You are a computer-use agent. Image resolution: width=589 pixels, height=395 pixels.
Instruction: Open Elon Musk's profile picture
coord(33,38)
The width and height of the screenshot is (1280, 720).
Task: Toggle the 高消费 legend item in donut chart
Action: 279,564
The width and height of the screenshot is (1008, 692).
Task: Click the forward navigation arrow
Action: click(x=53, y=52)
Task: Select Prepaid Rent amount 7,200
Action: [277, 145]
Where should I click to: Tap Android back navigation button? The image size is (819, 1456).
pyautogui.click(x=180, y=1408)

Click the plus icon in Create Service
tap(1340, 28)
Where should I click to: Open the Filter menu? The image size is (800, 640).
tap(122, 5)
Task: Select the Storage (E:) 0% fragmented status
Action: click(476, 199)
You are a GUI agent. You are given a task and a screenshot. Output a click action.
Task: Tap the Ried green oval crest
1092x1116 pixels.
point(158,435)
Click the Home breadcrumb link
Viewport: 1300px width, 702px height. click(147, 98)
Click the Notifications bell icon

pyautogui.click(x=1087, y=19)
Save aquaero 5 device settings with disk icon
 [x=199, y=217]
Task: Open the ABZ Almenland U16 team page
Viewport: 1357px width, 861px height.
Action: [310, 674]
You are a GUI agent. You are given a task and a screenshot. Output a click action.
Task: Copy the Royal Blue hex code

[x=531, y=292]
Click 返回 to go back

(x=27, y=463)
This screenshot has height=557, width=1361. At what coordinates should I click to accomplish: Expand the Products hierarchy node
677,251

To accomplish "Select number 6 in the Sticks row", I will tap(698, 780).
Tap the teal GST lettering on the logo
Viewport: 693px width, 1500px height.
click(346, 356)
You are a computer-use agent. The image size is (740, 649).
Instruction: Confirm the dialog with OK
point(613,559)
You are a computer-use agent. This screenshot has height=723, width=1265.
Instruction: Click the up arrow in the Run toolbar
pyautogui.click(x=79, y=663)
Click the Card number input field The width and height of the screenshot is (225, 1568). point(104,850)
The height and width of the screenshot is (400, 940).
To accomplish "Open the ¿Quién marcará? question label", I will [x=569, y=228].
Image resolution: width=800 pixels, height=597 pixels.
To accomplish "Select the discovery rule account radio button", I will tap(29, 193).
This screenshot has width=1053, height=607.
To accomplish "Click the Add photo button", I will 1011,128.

• _TASK_
Check the listing above for lines containing the string "agent", and copy each one.

• _PROBLEM SOLUTION_
You are a computer-use agent. Image resolution: width=589 pixels, height=395 pixels.
You are a GUI agent. You are given a task and a screenshot. Output a click action.
You are a GUI agent. You are given a task and a screenshot. Output a click action.
You are a computer-use agent. The image size is (740, 649).
You are a computer-use agent. This screenshot has height=723, width=1265.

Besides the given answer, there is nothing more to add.